- _REQUIRED WORK_:
Return the records exactly as they appear below, omitting the pictures.

---*---

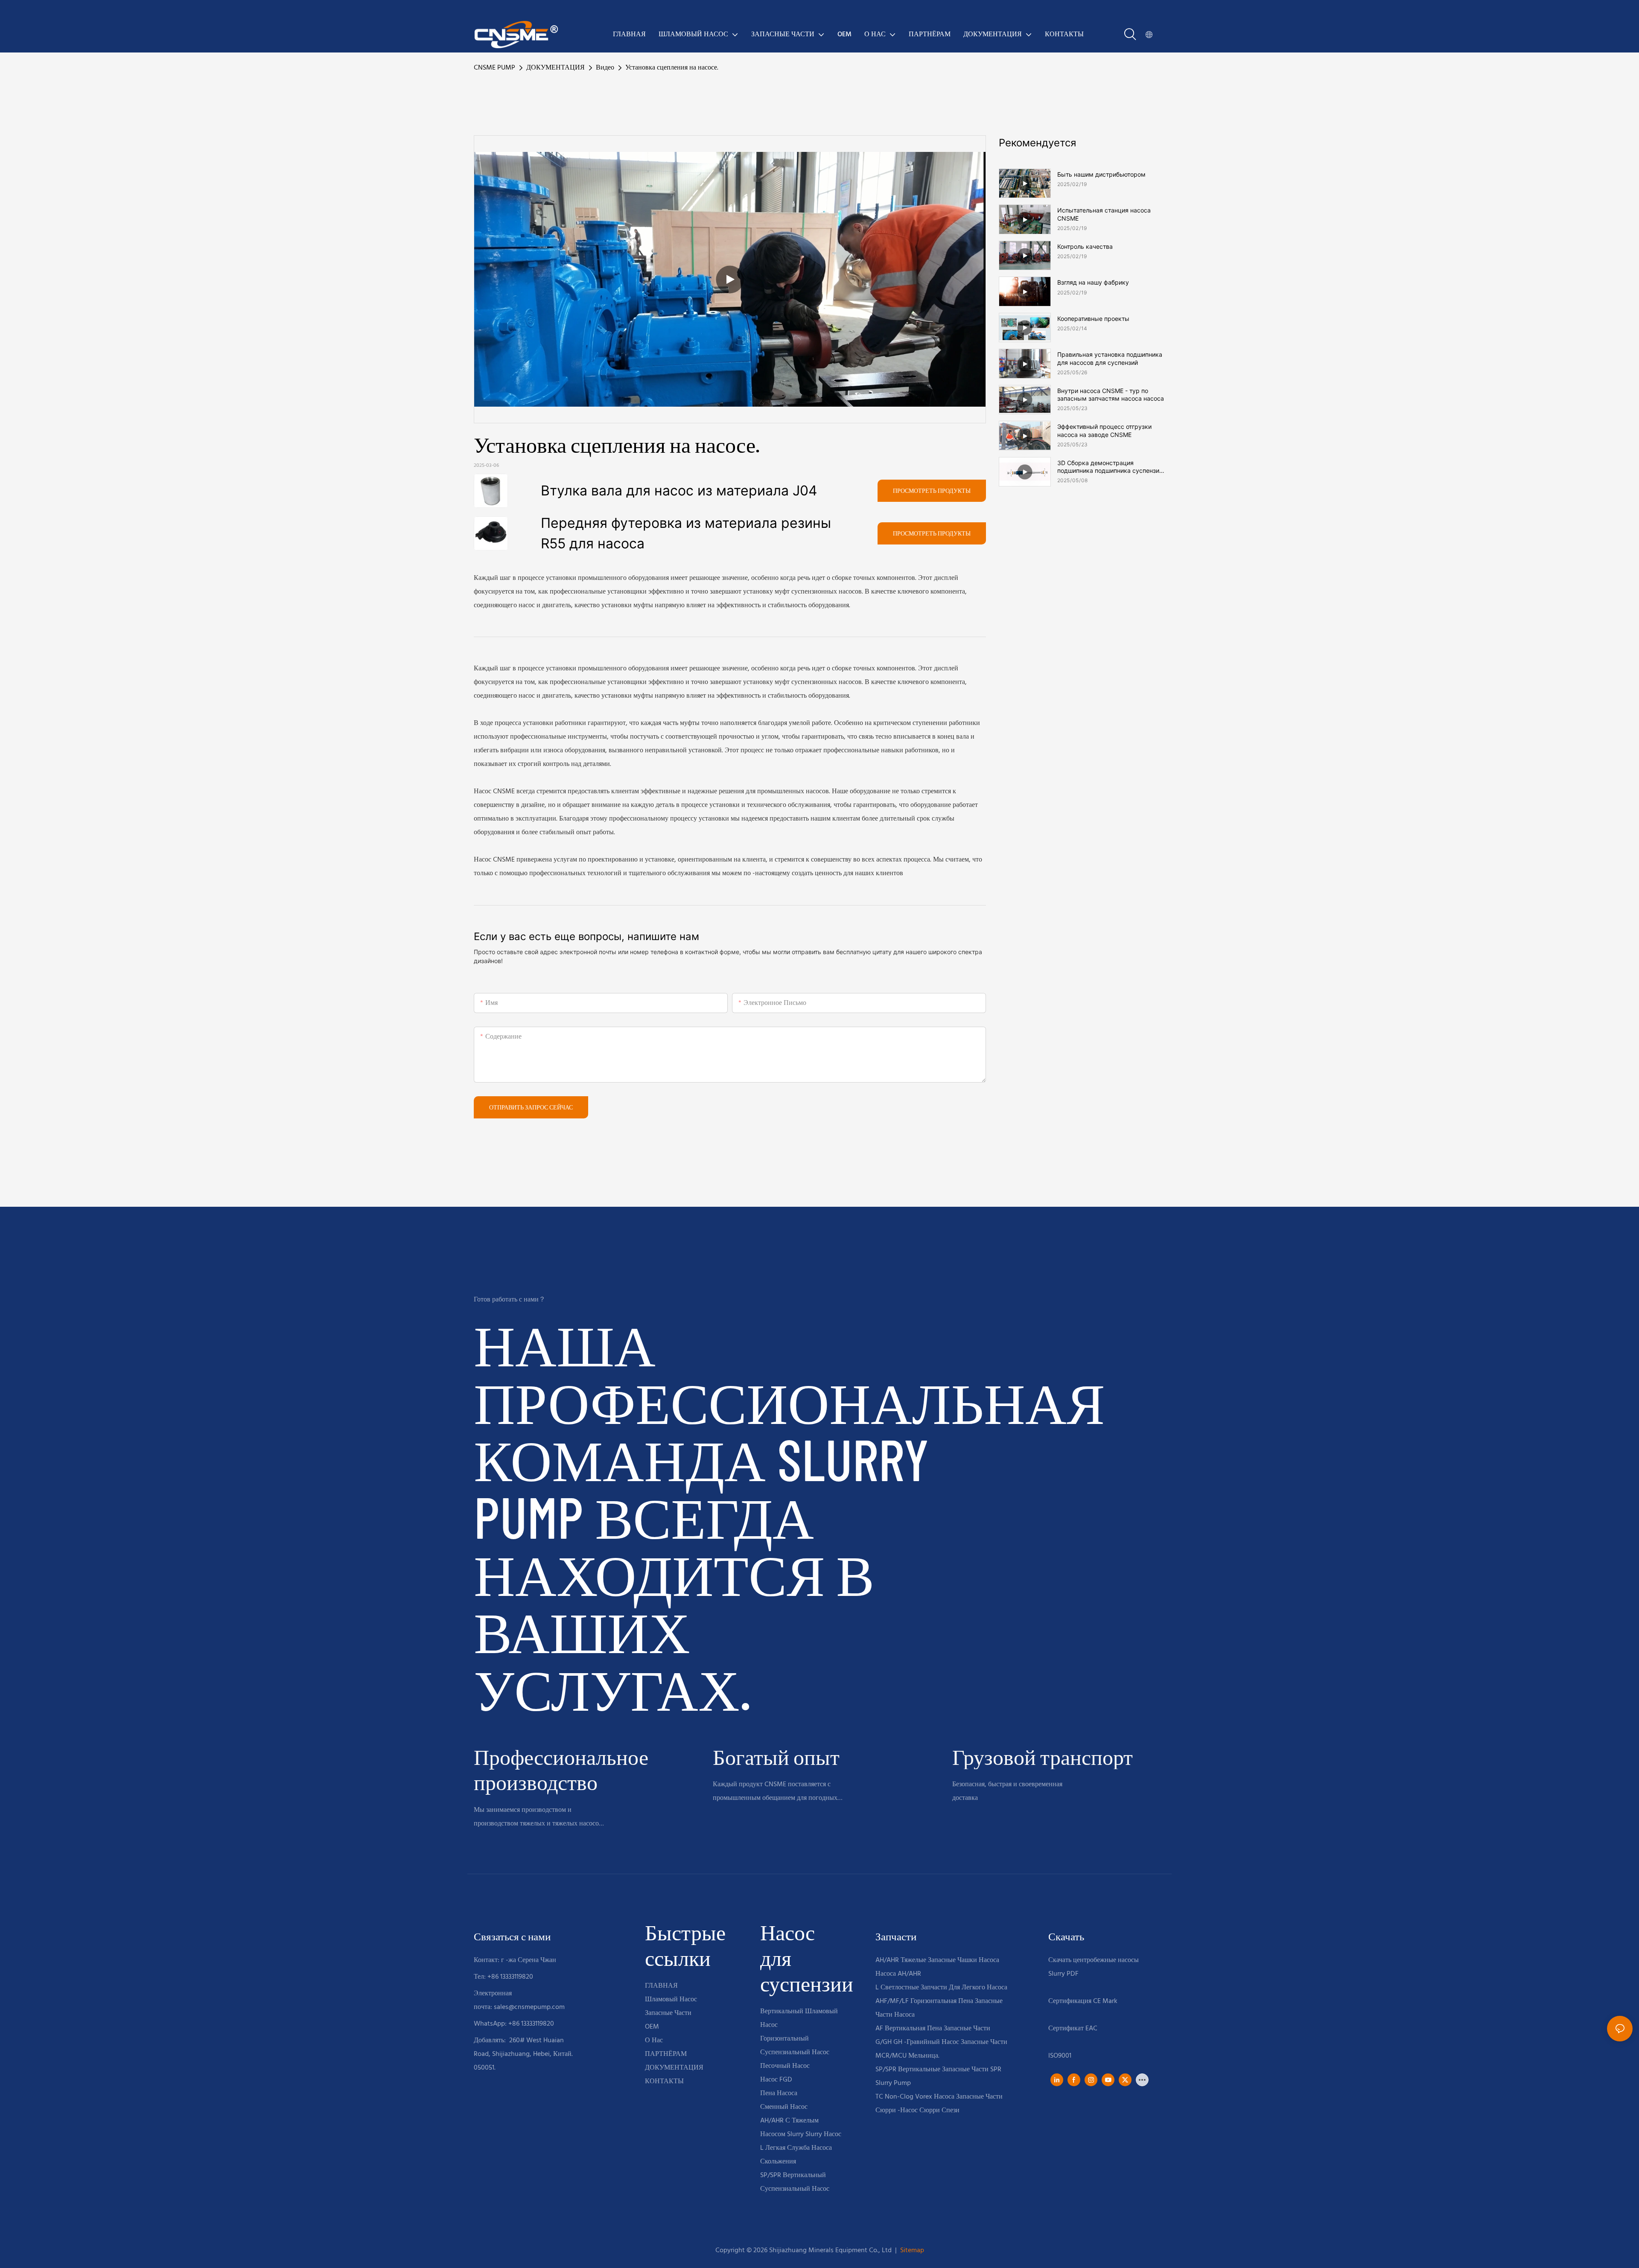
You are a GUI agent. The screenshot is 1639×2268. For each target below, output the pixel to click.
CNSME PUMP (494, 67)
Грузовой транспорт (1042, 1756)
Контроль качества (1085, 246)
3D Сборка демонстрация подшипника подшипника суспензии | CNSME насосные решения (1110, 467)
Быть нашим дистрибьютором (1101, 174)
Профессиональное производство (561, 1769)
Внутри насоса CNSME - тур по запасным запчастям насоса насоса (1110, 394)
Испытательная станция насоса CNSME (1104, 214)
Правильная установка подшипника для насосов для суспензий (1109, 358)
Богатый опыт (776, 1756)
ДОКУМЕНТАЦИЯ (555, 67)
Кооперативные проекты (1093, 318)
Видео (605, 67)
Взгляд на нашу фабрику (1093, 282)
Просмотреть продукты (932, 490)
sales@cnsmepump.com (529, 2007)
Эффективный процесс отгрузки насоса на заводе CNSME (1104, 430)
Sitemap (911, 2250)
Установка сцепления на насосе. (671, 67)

---*---

- _WRITTEN REPLY_:
You are a GUI agent. The screenshot is 1639×2268. For each target below, output the pixel to click.
CNSME PUMP (494, 67)
Грузовой транспорт (1042, 1756)
Контроль качества (1085, 246)
3D Сборка демонстрация подшипника подшипника суспензии | CNSME насосные решения (1110, 467)
Быть нашим дистрибьютором (1101, 174)
Профессиональное производство (561, 1769)
Внутри насоса CNSME - тур по запасным запчастям насоса насоса (1110, 394)
Испытательная станция насоса CNSME (1104, 214)
Правильная установка подшипника для насосов для суспензий (1109, 358)
Богатый опыт (776, 1756)
ДОКУМЕНТАЦИЯ (555, 67)
Кооперативные проекты (1093, 318)
Видео (605, 67)
Взгляд на нашу фабрику (1093, 282)
Просмотреть продукты (932, 490)
sales@cnsmepump.com (529, 2007)
Эффективный процесс отгрузки насоса на заводе CNSME (1104, 430)
Sitemap (911, 2250)
Установка сцепления на насосе. (671, 67)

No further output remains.